Aim: 

In neurons, synaptic activity triggers the fusion of synaptic vesicles with the plasma membrane to release neurotransmitters. Endocytosis is required for neurotransmission since it reconstitutes the synaptic vesicle pool during sustained stimulation. A major pathway of internalization involves clathrin-mediated endocytosis, a process that requires a cascade of protein-protein and lipid-protein interactions. Components of this cascade include, besides clathrin and the clathrin adaptors, BAR-domain containing proteins, the GTPase dynamin and the phosphoinositide phosphatase synaptojanin. BAR (Bin-Amphiphysin-Rvs) domain containing proteins interact with the lipid bilayer to sense and propagate membrane curvature (through the BAR domain), and with dynamin, synaptojanin and numerous endocytic proteins (through the Src homology 3, SH3, domain). To gain insights into the precise function of some of these endocytic accessory factors in mammals, we use a reverse genetic approach in mice.

Methods: 

Homologous recombination was used to disrupt genes encoding accessory factors of clathrin-mediated endocytosis in mouse. The effect of genetic perturbation on the expression of various synaptic proteins has been analyzed.

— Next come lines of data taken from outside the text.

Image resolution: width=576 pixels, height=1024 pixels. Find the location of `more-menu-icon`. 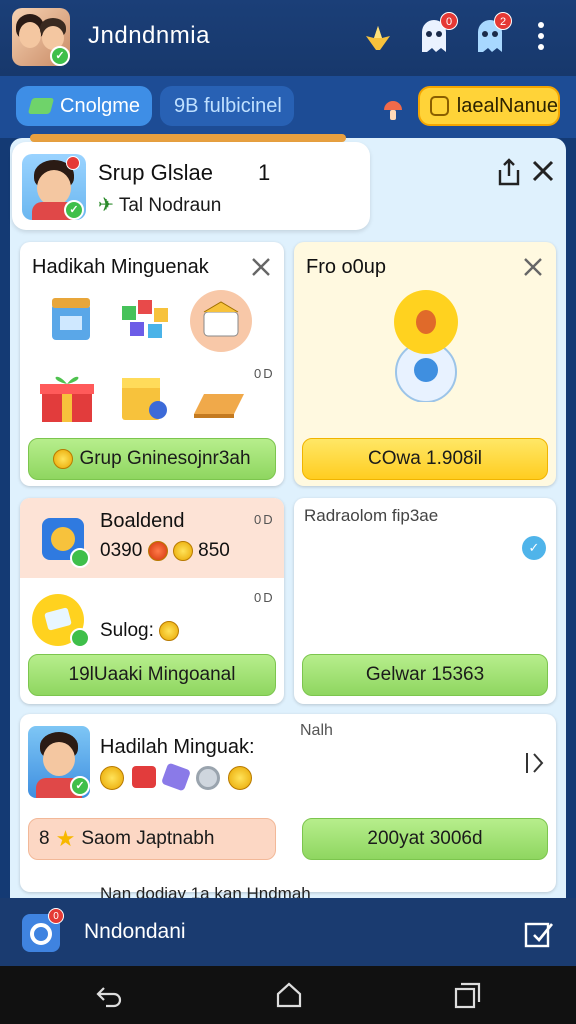

more-menu-icon is located at coordinates (541, 37). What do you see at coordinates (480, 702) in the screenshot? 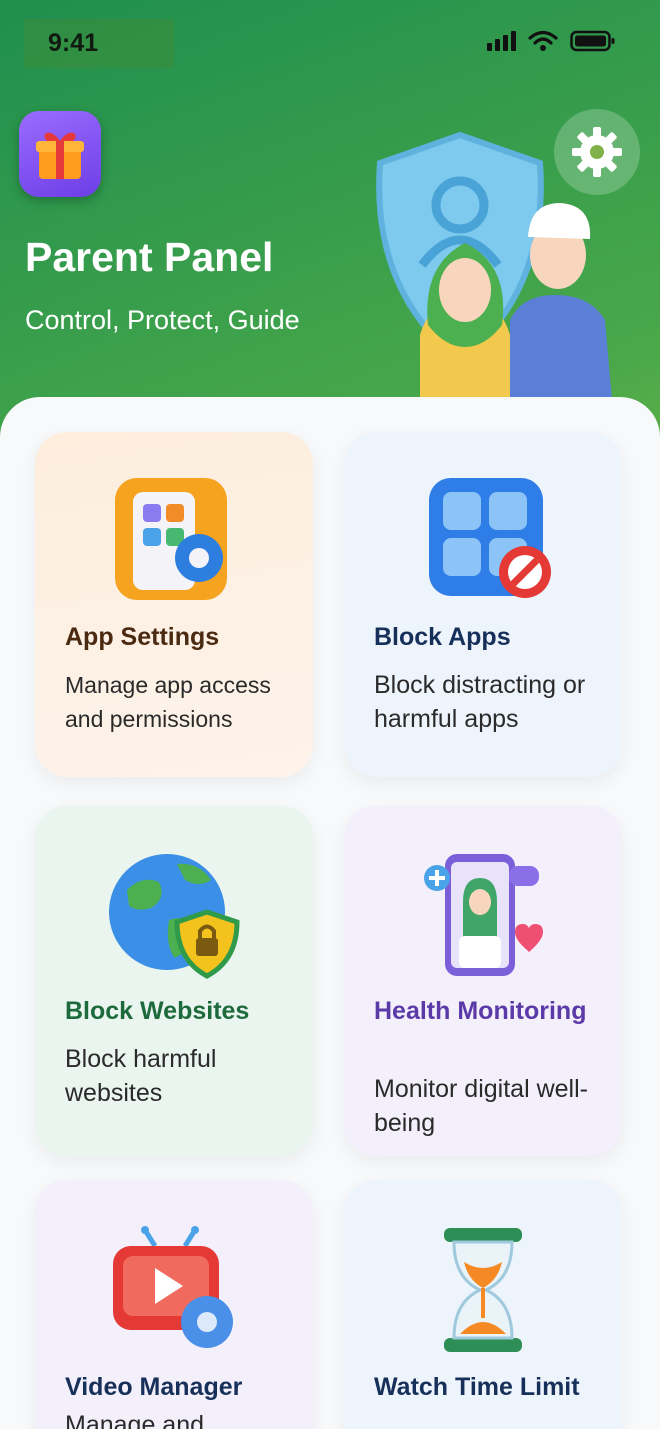
I see `card-description: Block distracting or harmful apps` at bounding box center [480, 702].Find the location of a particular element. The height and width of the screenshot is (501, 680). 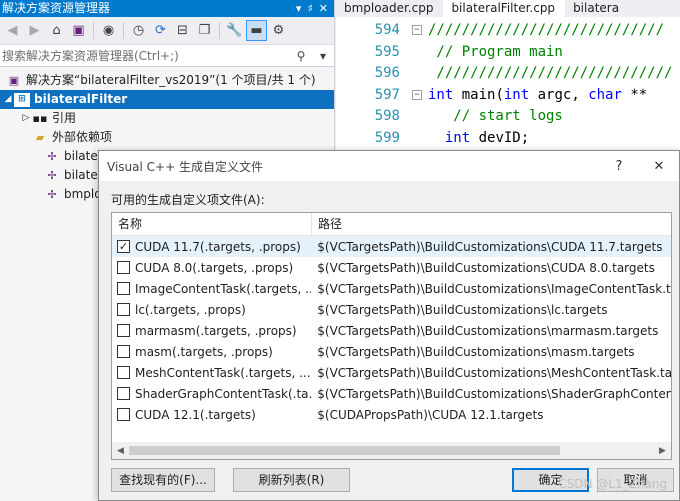

scroll-thumb is located at coordinates (344, 450).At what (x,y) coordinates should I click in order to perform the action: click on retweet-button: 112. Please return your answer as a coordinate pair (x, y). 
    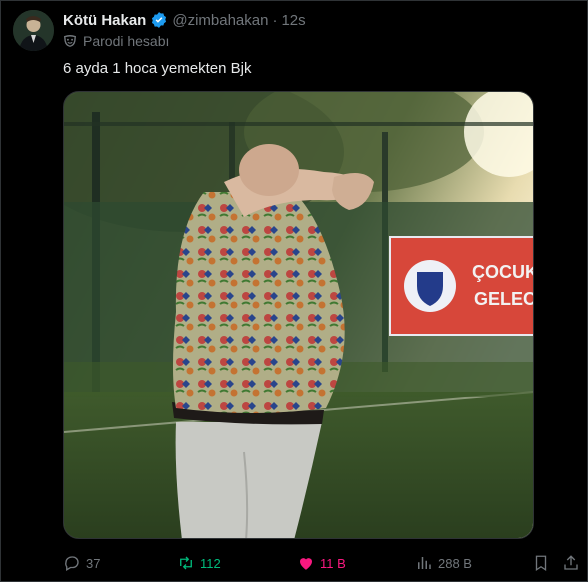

The consequence on synaptic structure and function was investigated by immunofluorescence and electron microscopy analysis.

Results: 

Ultrastructural analysis of mutant synapses revealed abnormalities in synaptic vesicle recycling, such as depletion of synaptic vesicles and a dramatic accumulation of clathrin-coated pits and/or vesicles surrounded by a dense cytomatrix. These changes correlate with structural abnormalities of axons detectable by immunofluorescence. Lipid assays and electrophysiological experiments are in progress to determine the impact of genetic perturbation on neuronal phosphoinositide turnover and on synaptic vescicle recycling, respectively.

Conclusion: 

Our data provides new mechanistic insight into the role of accessory factors in synaptic vesicle recycling, a process which is essential to sustain prolonged synaptic activity.